**Übungsziel:**
Übertrage alles aus der Auflistung von der Zeile mit „Task: Click the pencil“ bis hinunter zur Zeile mit „Action: (237, 129)“ in eine JSON-Liste mit einem String pro Zeile. Leerzeilen werden dabei ausgelassen.

Datensätze aus einer Sammlung:
+--
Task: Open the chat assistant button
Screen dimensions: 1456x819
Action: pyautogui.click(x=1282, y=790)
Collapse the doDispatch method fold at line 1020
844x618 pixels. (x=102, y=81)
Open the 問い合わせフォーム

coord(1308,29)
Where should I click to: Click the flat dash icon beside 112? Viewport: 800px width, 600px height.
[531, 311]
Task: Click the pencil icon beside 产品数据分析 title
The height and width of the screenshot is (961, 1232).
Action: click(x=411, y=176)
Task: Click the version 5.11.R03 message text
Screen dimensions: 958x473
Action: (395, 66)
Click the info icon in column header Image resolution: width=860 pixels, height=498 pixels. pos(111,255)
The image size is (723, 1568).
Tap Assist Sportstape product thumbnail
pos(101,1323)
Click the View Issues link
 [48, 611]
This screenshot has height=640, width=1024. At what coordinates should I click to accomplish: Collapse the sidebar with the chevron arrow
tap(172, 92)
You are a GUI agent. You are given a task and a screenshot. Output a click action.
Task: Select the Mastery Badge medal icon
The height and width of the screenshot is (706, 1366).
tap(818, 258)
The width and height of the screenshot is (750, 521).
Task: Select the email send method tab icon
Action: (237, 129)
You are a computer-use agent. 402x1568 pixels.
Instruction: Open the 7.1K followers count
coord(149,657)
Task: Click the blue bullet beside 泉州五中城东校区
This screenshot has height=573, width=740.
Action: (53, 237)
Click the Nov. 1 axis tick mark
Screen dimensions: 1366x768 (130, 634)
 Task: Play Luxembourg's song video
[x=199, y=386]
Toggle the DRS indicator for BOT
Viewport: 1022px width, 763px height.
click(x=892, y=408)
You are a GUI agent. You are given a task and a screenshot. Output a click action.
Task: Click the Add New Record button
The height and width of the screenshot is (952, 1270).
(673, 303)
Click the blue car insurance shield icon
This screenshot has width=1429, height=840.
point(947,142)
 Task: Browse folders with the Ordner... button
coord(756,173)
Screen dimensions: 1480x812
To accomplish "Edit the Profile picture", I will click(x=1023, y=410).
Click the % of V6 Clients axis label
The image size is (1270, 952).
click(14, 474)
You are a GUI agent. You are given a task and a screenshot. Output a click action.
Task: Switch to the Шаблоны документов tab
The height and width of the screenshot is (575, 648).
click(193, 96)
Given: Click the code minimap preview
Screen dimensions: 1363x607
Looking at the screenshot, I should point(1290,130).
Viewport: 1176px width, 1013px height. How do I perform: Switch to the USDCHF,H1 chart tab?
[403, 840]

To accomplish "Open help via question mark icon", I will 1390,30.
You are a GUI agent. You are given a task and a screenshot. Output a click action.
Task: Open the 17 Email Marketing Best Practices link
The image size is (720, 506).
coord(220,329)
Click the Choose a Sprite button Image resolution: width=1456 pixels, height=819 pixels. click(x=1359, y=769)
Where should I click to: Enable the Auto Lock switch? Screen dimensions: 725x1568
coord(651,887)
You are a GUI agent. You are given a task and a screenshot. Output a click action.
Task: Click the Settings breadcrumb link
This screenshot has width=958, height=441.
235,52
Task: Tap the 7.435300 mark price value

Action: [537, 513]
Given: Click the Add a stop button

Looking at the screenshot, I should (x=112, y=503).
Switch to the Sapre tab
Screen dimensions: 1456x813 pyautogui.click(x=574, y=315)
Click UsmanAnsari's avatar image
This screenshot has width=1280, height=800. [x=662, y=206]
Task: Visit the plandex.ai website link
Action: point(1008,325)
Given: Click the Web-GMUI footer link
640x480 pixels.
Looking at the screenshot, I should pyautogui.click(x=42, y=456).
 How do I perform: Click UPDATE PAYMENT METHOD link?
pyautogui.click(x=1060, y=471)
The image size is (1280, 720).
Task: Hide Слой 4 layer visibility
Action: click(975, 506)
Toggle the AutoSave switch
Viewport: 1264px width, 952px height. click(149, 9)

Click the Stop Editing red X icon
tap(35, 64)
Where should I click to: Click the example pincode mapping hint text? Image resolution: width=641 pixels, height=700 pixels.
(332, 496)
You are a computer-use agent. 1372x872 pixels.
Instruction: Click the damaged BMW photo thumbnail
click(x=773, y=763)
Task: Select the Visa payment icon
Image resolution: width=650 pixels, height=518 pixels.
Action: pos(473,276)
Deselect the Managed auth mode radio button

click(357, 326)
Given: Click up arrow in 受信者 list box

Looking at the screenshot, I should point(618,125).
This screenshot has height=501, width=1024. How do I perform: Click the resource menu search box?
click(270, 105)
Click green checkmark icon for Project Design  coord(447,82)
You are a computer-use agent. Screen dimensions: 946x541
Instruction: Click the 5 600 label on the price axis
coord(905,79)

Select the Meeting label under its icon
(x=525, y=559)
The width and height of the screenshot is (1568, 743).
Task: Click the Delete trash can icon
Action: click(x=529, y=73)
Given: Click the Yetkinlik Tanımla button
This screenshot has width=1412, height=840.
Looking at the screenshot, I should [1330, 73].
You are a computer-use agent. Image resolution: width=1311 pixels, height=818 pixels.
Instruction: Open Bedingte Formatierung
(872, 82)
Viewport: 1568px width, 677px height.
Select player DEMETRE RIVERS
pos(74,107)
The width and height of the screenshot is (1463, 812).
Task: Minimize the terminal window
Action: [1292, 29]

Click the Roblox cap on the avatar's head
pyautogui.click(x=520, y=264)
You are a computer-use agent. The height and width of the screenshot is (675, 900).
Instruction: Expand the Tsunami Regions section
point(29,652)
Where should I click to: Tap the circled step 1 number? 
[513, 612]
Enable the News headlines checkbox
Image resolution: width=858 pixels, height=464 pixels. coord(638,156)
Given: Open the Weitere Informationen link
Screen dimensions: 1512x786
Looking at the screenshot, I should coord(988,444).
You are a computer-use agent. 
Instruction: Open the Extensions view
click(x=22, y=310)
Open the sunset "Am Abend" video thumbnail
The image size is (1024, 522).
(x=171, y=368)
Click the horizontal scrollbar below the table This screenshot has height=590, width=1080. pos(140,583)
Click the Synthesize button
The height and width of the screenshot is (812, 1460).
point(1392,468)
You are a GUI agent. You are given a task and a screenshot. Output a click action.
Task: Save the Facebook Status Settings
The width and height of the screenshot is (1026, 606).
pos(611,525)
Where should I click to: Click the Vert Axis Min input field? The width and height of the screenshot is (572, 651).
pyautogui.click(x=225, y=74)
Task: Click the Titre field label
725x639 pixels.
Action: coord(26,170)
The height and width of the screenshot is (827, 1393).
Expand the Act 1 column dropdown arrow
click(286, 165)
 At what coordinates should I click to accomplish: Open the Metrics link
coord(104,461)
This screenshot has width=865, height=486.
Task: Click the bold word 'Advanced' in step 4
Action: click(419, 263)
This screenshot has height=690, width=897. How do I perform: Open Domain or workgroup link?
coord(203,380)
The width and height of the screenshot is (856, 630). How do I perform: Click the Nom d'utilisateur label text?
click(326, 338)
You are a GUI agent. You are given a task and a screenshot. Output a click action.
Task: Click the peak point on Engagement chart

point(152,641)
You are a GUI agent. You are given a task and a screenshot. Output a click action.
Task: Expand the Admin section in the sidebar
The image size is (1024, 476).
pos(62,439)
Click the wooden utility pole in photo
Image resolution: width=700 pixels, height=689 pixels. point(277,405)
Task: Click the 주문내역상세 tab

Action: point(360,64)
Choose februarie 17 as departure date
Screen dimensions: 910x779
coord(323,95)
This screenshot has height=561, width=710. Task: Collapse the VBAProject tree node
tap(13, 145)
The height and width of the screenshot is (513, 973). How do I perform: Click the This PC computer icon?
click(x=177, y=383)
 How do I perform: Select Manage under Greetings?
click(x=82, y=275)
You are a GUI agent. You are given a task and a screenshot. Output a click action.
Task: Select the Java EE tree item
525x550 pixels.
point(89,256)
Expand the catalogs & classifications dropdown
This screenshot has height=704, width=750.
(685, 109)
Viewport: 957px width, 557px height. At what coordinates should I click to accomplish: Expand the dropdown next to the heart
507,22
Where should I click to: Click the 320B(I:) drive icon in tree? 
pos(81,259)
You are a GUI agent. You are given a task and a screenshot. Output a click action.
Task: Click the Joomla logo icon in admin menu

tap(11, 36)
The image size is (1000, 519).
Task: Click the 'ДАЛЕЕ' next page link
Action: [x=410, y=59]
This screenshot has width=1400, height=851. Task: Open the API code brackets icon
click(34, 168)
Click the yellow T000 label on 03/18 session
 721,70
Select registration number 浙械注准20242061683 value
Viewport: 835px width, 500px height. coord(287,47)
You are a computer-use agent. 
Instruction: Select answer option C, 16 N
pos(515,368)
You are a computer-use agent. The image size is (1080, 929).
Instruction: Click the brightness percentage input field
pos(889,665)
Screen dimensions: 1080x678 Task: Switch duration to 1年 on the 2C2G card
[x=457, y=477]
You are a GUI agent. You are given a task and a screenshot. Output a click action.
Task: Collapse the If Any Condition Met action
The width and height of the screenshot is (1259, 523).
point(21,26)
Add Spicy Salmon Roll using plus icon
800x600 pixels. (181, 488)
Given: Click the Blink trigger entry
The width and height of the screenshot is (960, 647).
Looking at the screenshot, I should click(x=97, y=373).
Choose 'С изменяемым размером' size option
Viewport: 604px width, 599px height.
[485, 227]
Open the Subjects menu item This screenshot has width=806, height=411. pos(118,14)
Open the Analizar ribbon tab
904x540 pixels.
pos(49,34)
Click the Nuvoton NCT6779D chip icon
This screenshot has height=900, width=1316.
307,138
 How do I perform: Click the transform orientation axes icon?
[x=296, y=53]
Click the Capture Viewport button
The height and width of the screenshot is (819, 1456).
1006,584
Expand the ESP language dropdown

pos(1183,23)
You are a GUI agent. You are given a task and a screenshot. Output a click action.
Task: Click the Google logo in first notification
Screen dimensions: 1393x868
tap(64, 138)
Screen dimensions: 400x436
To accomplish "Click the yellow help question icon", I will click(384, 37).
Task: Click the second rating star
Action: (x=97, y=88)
+--
**Gelöste Aufgabe:**
[
  "Task: Click the pencil icon beside 产品数据分析 title",
  "The height and width of the screenshot is (961, 1232).",
  "Action: click(x=411, y=176)",
  "Task: Click the version 5.11.R03 message text",
  "Screen dimensions: 958x473",
  "Action: (395, 66)",
  "Click the info icon in column header Image resolution: width=860 pixels, height=498 pixels. pos(111,255)",
  "The image size is (723, 1568).",
  "Tap Assist Sportstape product thumbnail",
  "pos(101,1323)",
  "Click the View Issues link",
  " [48, 611]",
  "This screenshot has height=640, width=1024. At what coordinates should I click to accomplish: Collapse the sidebar with the chevron arrow",
  "tap(172, 92)",
  "You are a GUI agent. You are given a task and a screenshot. Output a click action.",
  "Task: Select the Mastery Badge medal icon",
  "The height and width of the screenshot is (706, 1366).",
  "tap(818, 258)",
  "The width and height of the screenshot is (750, 521).",
  "Task: Select the email send method tab icon",
  "Action: (237, 129)"
]